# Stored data

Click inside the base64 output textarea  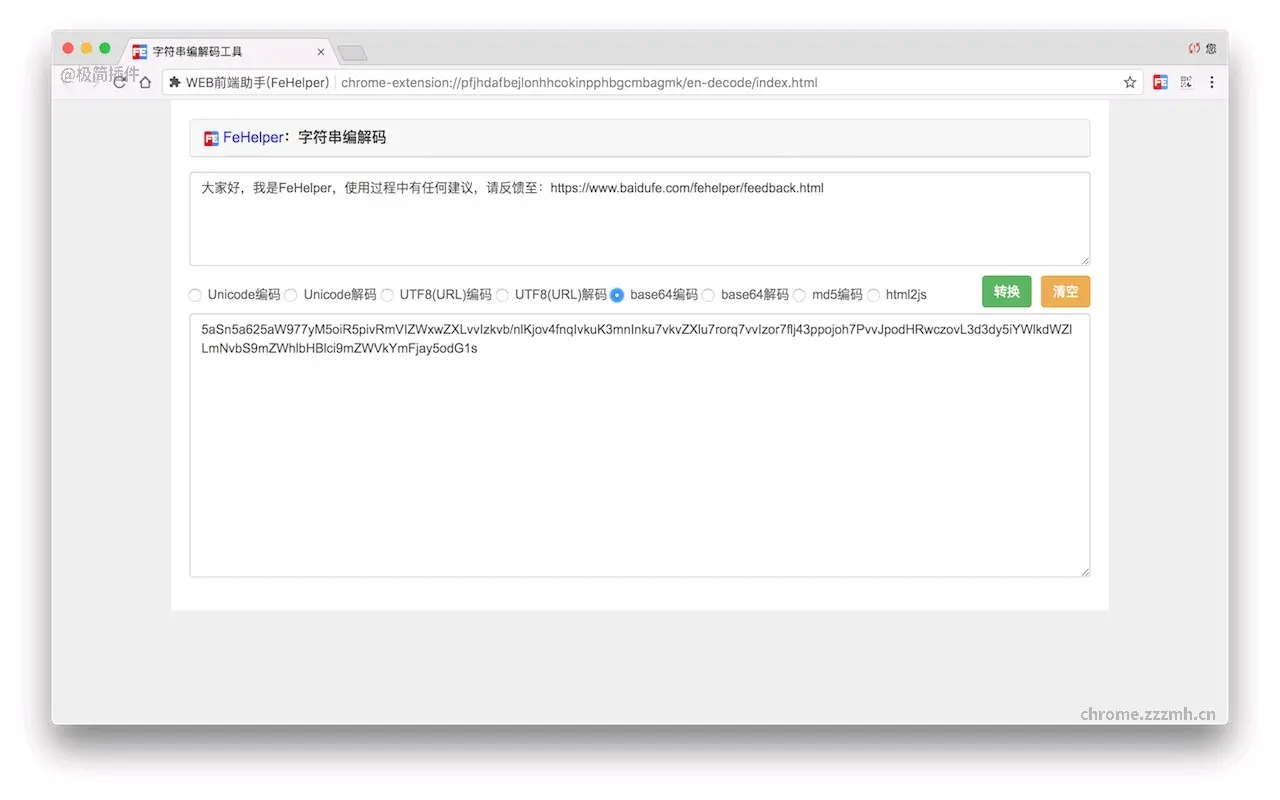click(640, 445)
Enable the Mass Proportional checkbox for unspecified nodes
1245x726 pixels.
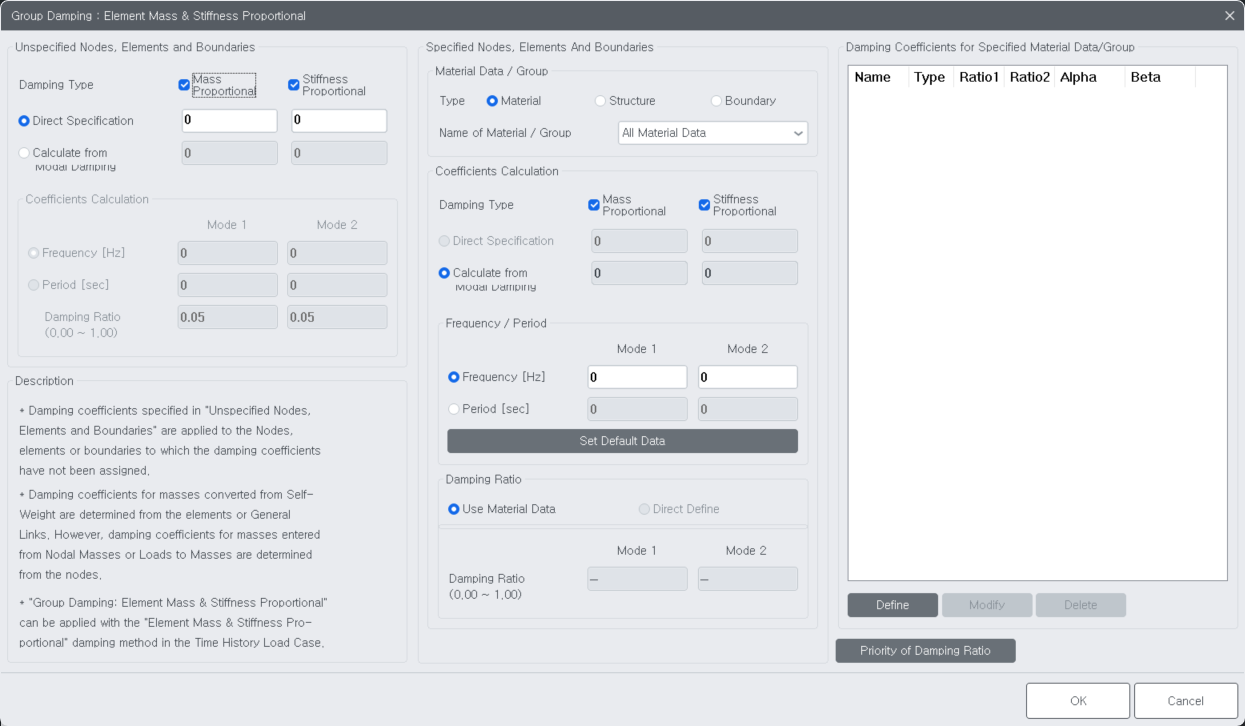(183, 84)
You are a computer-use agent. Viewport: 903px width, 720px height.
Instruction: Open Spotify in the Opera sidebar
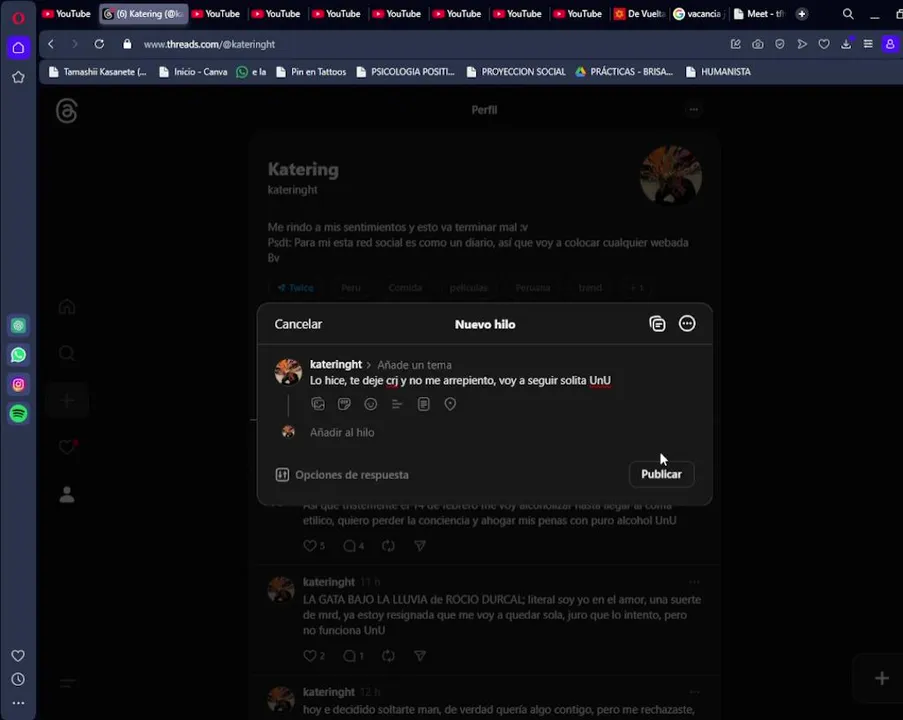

# Problem requirements
Copy the lines starting at the line that contains "Enable the Mass" and running to the final line of the entries, inclusive; omit all pictures.

# Response area
Enable the Mass Proportional checkbox for unspecified nodes
1245x726 pixels.
(183, 84)
You are a computer-use agent. Viewport: 903px width, 720px height.
Instruction: Open Spotify in the Opera sidebar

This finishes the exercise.